------ 待读摘录

配置文件:detr3d_res101_gridmask_cbgs.py
Figure1. DETR3D Architecture
本文主要是学习整理,结合DETR3D的模型结构与MMDetection3D的模型构建方法,首先介绍model dict的模型参数设置,然后介绍逐个介绍DETR3D中的子结构,过程中简单讲解mmdetection3d的模型构建流程。
model dict设置模型结构
model部分:定义按照backbone,neck,head的顺序设置模型参数。
model = dict(
type='Detr3D',
use_grid_mask=True,
img_backbone=dict(),
img_neck=dict(),
pts_bbox_head=dict(
type='Detr3DHead',
transformer=dict(),
bbox_coder=dict(),
positional_encoding=dict(),
loss_cls=dict(),
train_cfg=dict()))
)
MMDetection3D中dict初始化模型
MMDetection3D利用类之间的包含关系(head中包含transformer, transformer中包含decoder等)递归实例化每个组件, 在build_model后,通过registry这种注册机制,递归地实例化每个registry model。
具体如何初始化呢? 编者在第一次看源码时也遇到了问题,框架的抽象程度很高,但是逐步推进到底层源码,了解registry的注册、调用、初始化方式,可以清楚了解整个流程,这里以transformer与decoder为例:
- 在transformer中,这里作为父层级类,初始化下一级的子层级类decoder:
@TRANSFORMER.register_module()
class Detr3DTransformer(BaseModule):
def __init__(self,
num_feature_levels=4,
num_cams=6,
two_stage_num_proposals=300,
decoder=None,
**kwargs):
super(Detr3DTransformer, self).__init__(**kwargs)
self.decoder = build_transformer_layer_sequence(decoder)
- build_transfomer_layer_sequence:调用自统一的设置函数
def build_from_cfg(cfg, registry, default_args=None):
obj_type = args.pop('type')
if isinstance(obj_type, str):
obj_cls = registry.get(obj_type)
return obj_cls
总结来说:
- 初始化顺序:Detr3D->backbone->neck->head->head_transformer->head_transformer_decoder->last_component
- 初始化方式:从train.py的build_model开始,上一级通过调用build逐级调用build_from_cfg初始化各自的子结构,直到最底层的结构(BasModule)初始化完成,但是很多类都是继承自官方提供的各种结构(DETR3DHead继承自DETRHead),这种继承的子类通过super(childclass, self).__ init __(cfg)传入模型参数在父类中完成子结构初始化。
- 实例化方式:forward,与pytorch框架下相同
Backbone \ Neck
img_backbone=dict(
type='ResNet',
depth=101,
num_stages=4,
out_indices=(0, 1, 2, 3),
frozen_stages=1,
norm_cfg=dict(type='BN2d', requires_grad=False),
norm_eval=True,
style='caffe',
dcn=dict(type='DCNv2', deform_groups=1, fallback_on_stride=False),
stage_with_dcn=(False, False, True, True)),
img_neck=dict(
type='FPN',
in_channels=[256, 512, 1024, 2048],
out_channels=256,
start_level=1,
add_extra_convs='on_output',
num_outs=4,
relu_before_extra_convs=True)

------------

## 任务说明 a:
待读摘录的配置中,img_backbone 的 depth 设为多少?

------ 所给记录

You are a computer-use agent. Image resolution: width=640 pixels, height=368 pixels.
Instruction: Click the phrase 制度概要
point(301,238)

------------
------ 所给记录

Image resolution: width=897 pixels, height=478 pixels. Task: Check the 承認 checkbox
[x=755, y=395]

------------

## 任务说明 b:
请原样复述记录中从含有"You are a computer-use"的那一行起,到含有"point(301,238)"的那一行为止的各行,首尾两行都包括在内。

## 完整输出 a:
101

## 完整输出 b:
You are a computer-use agent. Image resolution: width=640 pixels, height=368 pixels.
Instruction: Click the phrase 制度概要
point(301,238)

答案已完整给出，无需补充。